大豆起源于亚洲，是一种被大面积种植的油料作物，蛋白质含量约占大豆总质量的40%[1]。大豆富含异黄酮和叶酸，能对人体健康产生有益的影响[2]，而被加工成各类食品，在全球范围内被广泛食用。但大豆也是最容易导致人体过敏的八大食品之一[3]，过敏患者会出现荨麻疹、哮喘、肠道综合征等反应，严重时还会造成休克威胁生命[4]。HELM等[5]发现大豆中独特的蛋白质可能是大豆过敏反应的原因，尤其是大豆球蛋白和β-伴大豆球蛋白。大豆球蛋白致敏性主要取决于其单体组成亚基的过敏性，大豆球蛋白亚基在还原条件下可以解离为一条酸性多肽链A(30～45 kDa)和一条碱性多肽链B(18～20 kDa)[6]，大豆球蛋白A1a(Glycinin A1a)是大豆球蛋白G1亚基中的酸性多肽，DJURTOFT等[7]也证明免疫球蛋白E可以和所有的酸性亚基结合，现有报道表明大豆蛋白的致敏性源自于其酸性亚基，但Glycinin A1a亚基的具体线性B细胞表位未见报道。本实验是对Glycinin A1a亚基上最有可能的B细胞表位进行预测。

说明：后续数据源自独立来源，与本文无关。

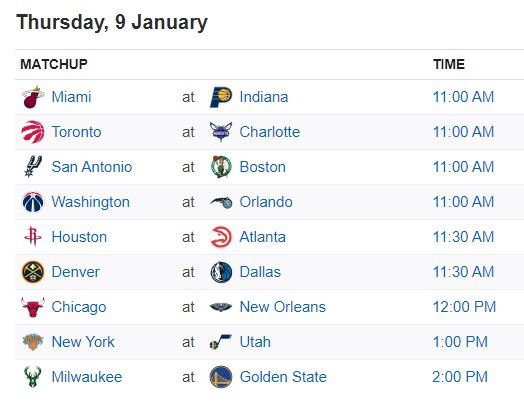This screenshot has height=406, width=524.
Task: Click the Toronto Raptors logo icon
Action: (x=33, y=132)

过敏反应的产生要依靠免疫细胞对抗原分子的特定部位即抗原决定簇完成识别[8]，作为抗原中的线性片段或构象结构，B细胞表位能被抗体特异性识别，因此成为表位预测的重要部分。对于抗原表位的鉴定、预测，李俊慧等[9]总结了一些现有常用生物信息学方法和软件。利用生物信息学软件对蛋白组学和基因组学的原件进行模型建立，同时以数据库中已收录的各种抗原信息为依据，对待研究的过敏原线性表位进行筛选和预测。最后使用生物学知识和免疫学实验来确定预测的表位是否具有功能性，这种多学科交叉的方法，不仅节约大量的人力物力，加快实验进程，而且拓展了表位预测的技术平台，为预测更多未知的抗原表位提供了可能。刘阳星月等[10]通过蛋白质数据库(protein data bank，PDB)和系列生物预测软件、在线网站成功预测出大豆过敏原11S球蛋白G2中A2链的结合表位。闫慧丽等[8]利用SWISS-MODEL和Deep View 4.1完成了大豆主要过敏原Gly m Bd 28K的同源建模和评估，预测出6个构象表位相关区段。皮江一等[11]也凭借该方法预测出了大豆主要过敏原β-伴大豆球蛋白β亚基的抗原表位，并以此为基础对预测表位区域进行了分段克隆，抗原表位的预测成为后续抗原位置鉴定的重要前提。本研究以美国国家生物信息技术中心(National Center of Biotechnology Information，NCBI)数据库中得到的Glycinin A1a亚基氨基酸序列为原材料，以Glycinin A1a的高同源性蛋白质结构为模板，生成Glycinin A1a三维模型。用软件DNAStar、SOPMA、ABCpred和BepiPred 1.0 server、DiscoTope 2.0 server分别进行线性表位和构象表位的预测。为后期大豆球蛋白免疫检测提供理论参考；准确定位大豆球蛋白亚基的过敏位点，就可以有针对性的对过敏位点进行加工处理，为开发降低、消除大豆过敏性的食品加工技术提供帮助。

1 材料与方法

1.1 材料

使用NCBI GenBank数据库查找出Glycinin A1a亚基所对应的氨基酸序列。该序列共有287个氨基酸排列如下：

FSSREQPQQNECQIQKLNALKPDNRIESEGGLIE-TWNPNNKPFQCAGVALSRCTLNRNALRRPSYTNGPQIYIQQGKGIFGMIYPGCPSTFEEPQQPQQRGQSS-RPQDRHQKIYNFREGDLIAVPTGVAWWMYNNEDT PVVAVSIIDTNSLENQLDQMPRRFYLAGNQEQE-FLKYQQEQGGHQSQKGKHQQEEENEGGSILSGFTL-EFLEHAFSVDKQIAKNLQGENEGEDKGAIVTVKGGL-SVIKPPTDEQQQRPQEEEEEEEDEKPQCKGKDKHCQ-RPRGSQSK

查找同源蛋白的PDB在线网站；用于三级结构模型建立和模型稳定性分析的软件SWISS-MODEL和Deep View 4.1；DNAStar软件包中的子程序Protean；其他预测软件：SOPMA、ABCpred、BePiPred 1.0 server和DiscoTope 2.0 server。

1.2 实验方法

1.2.1 Glycinin A1a亚基线性表位预测

DNAStar中的Protean程序可以对氨基酸序列进行分析，包括疏水性、柔韧性、抗原指数、表面可及性[12]。因为所测指标与抗原表位密切相关，准确性也更强，具有较高的参考价值。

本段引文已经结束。